(Records from a data source)

===

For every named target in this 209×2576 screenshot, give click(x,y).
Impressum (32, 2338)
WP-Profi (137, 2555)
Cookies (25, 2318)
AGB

===

(Task instructions)
All entries should be restated word for word.

(Reply)
For every named target in this 209×2576 screenshot, give click(x,y).
Impressum (32, 2338)
WP-Profi (137, 2555)
Cookies (25, 2318)
AGB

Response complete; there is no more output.